» **What you need to do**
Rewrite the material below, replacing "screenshot" with "image" and keeping everything else unchanged. Leave the pictures out of your version.

>> Start Dataset content

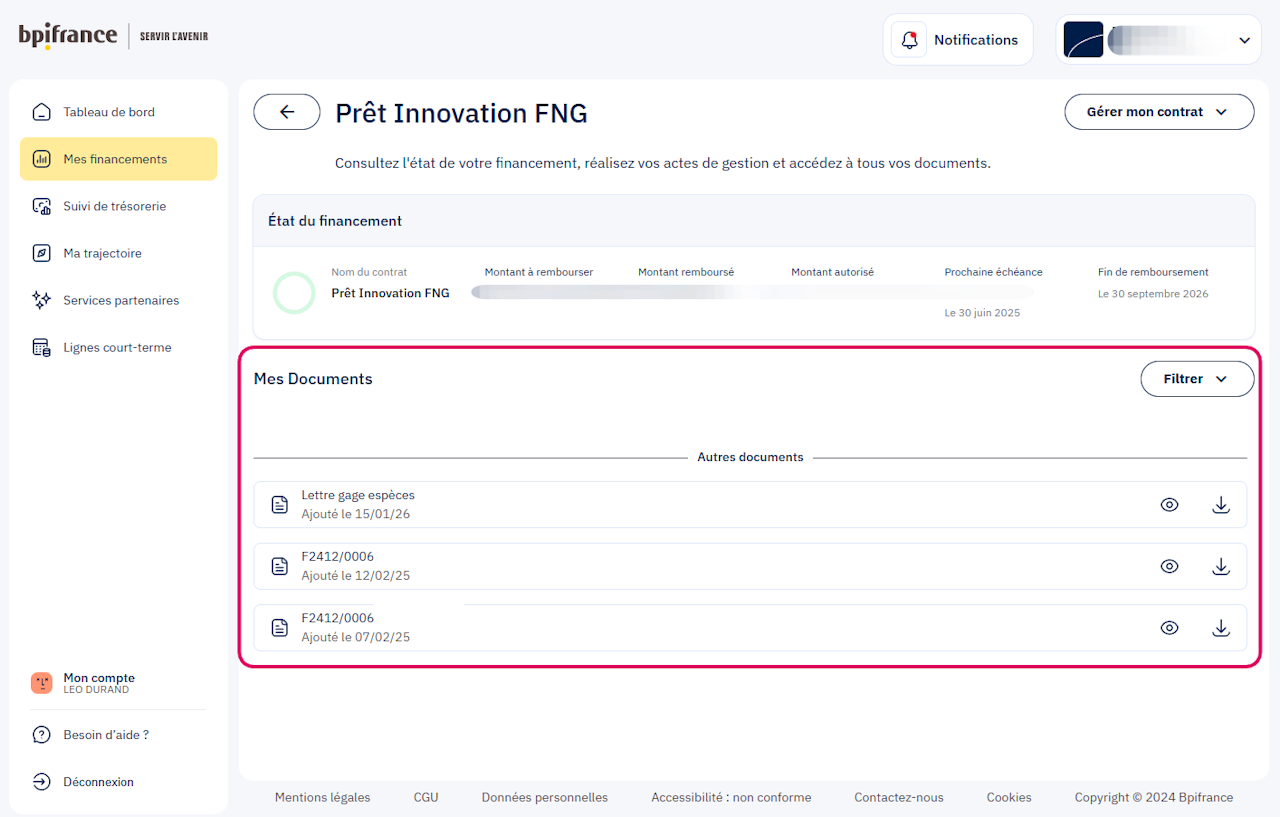1280x817 pixels.
Task: Click the Mon compte avatar icon
Action: coord(41,683)
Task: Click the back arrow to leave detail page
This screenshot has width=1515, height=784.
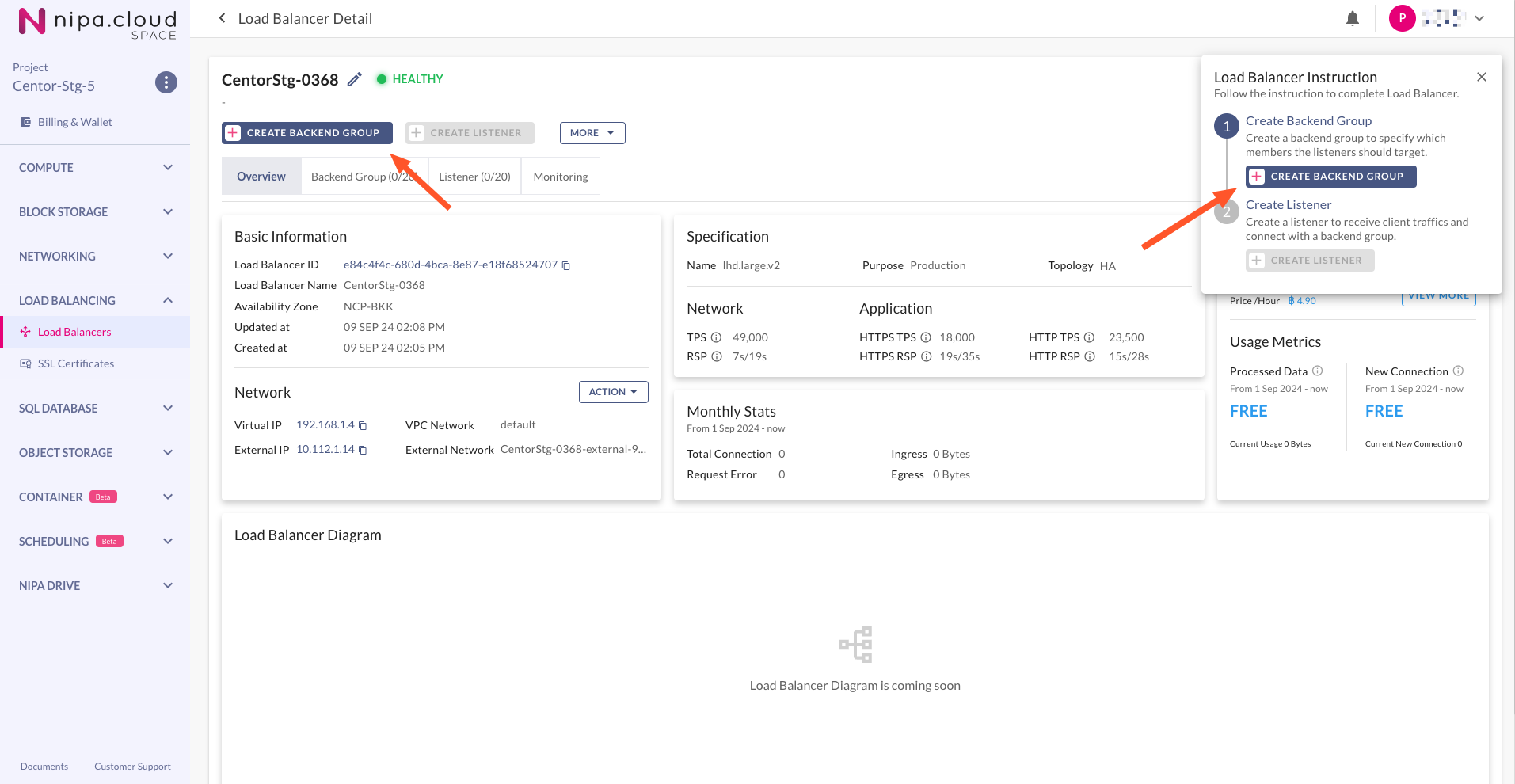Action: coord(222,18)
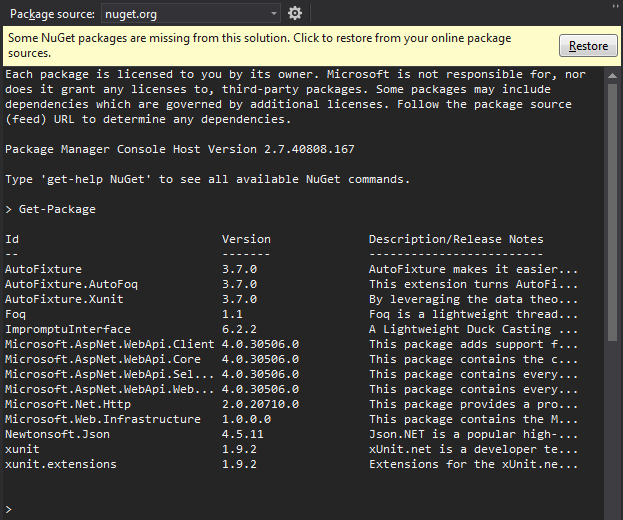623x520 pixels.
Task: Click the Version column header
Action: (246, 239)
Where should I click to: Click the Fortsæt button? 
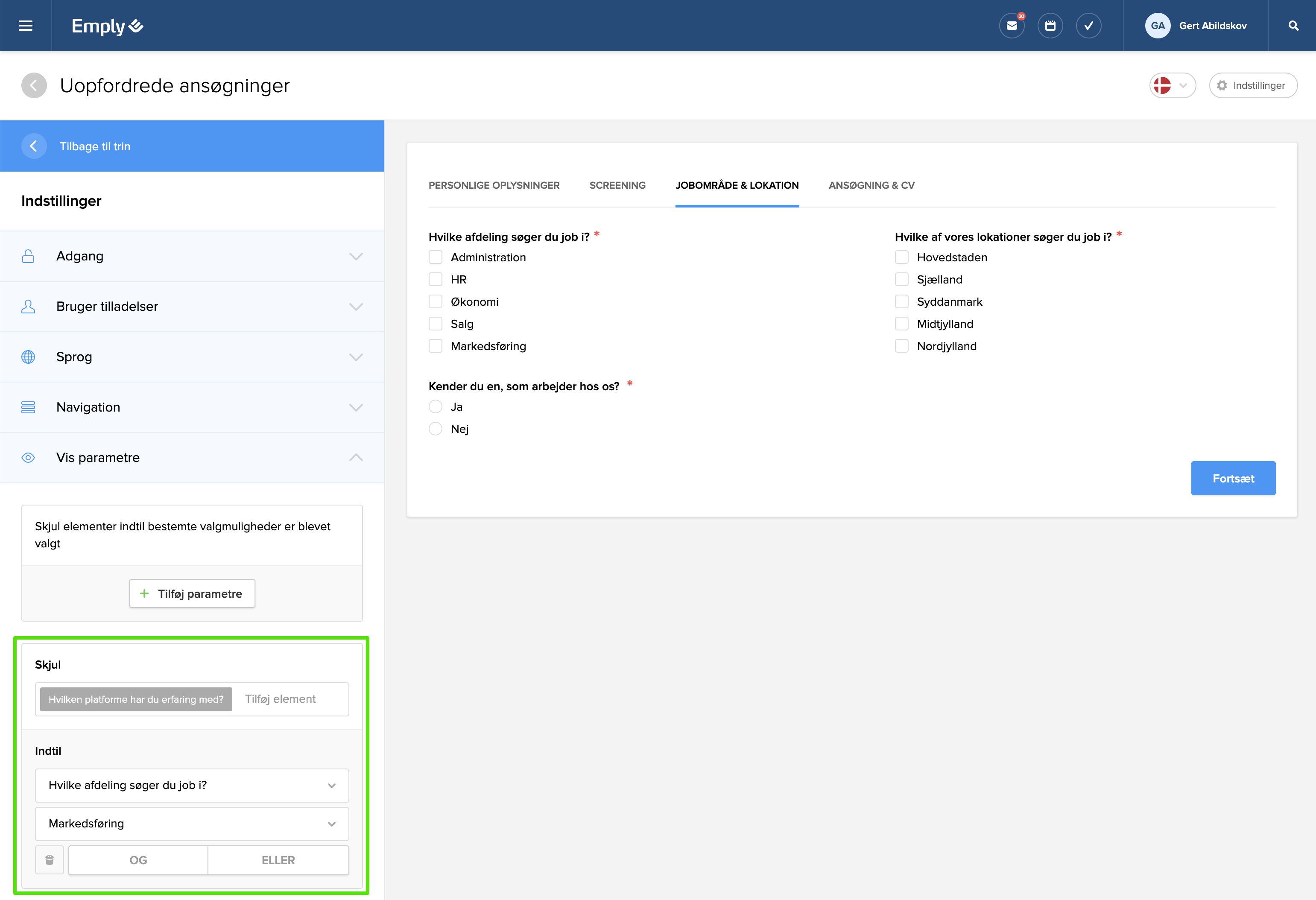(x=1233, y=478)
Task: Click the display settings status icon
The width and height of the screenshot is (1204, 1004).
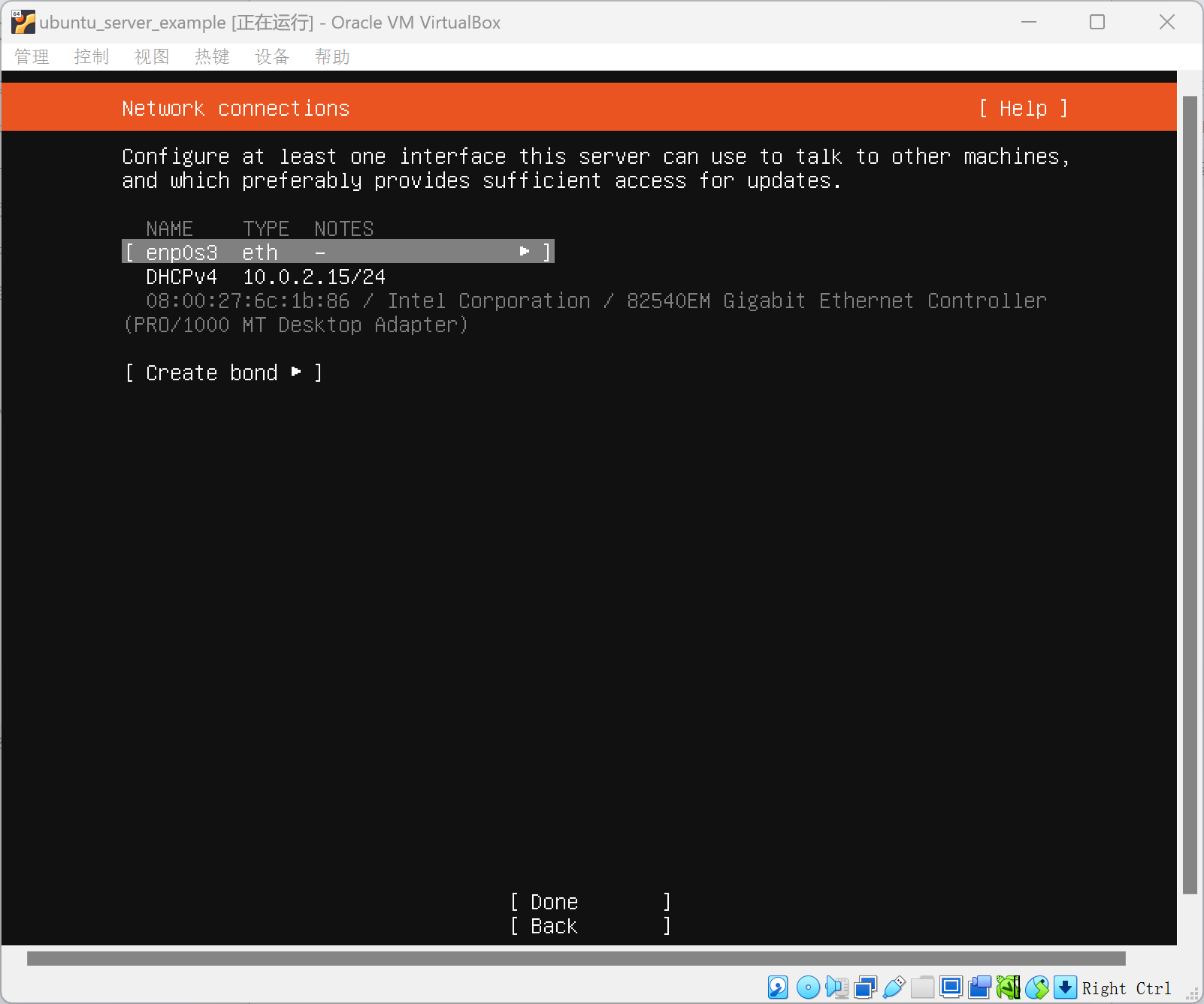Action: (x=951, y=987)
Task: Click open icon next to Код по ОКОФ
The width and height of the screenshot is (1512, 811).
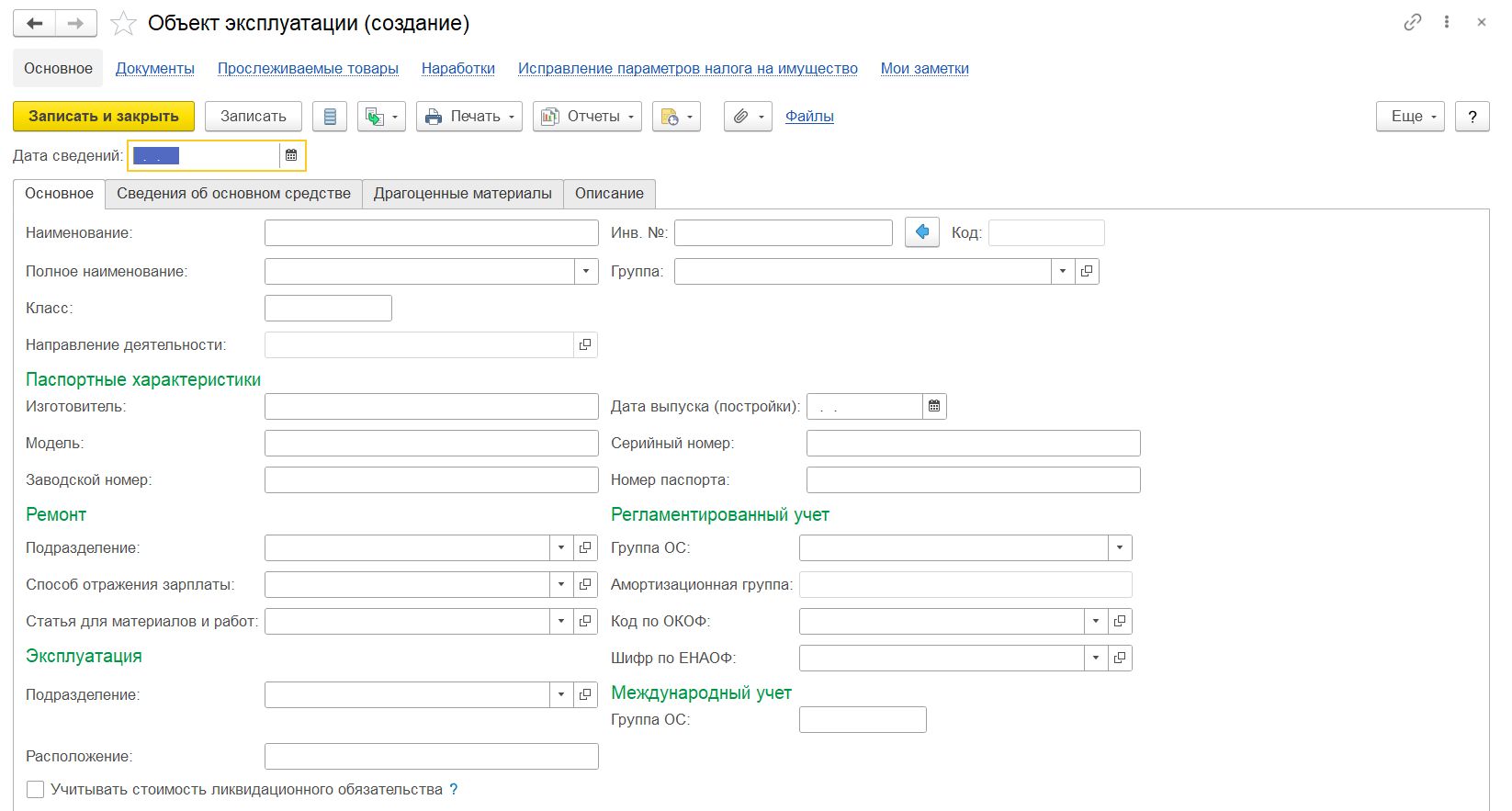Action: [x=1120, y=621]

>> End Dataset content

» **Full response**
1280x817 pixels.
Task: Click the Mon compte avatar icon
Action: coord(41,683)
Task: Click the back arrow to leave detail page
This image has width=1515, height=784.
Action: coord(222,18)
623x520 pixels.
Task: Click the Version column header
Action: (246, 239)
Where should I click to: Click the Fortsæt button? 
(x=1233, y=478)
Task: Click the display settings status icon
The width and height of the image is (1204, 1004).
Action: (x=951, y=987)
Task: Click open icon next to Код по ОКОФ
The width and height of the image is (1512, 811).
Action: [x=1120, y=621]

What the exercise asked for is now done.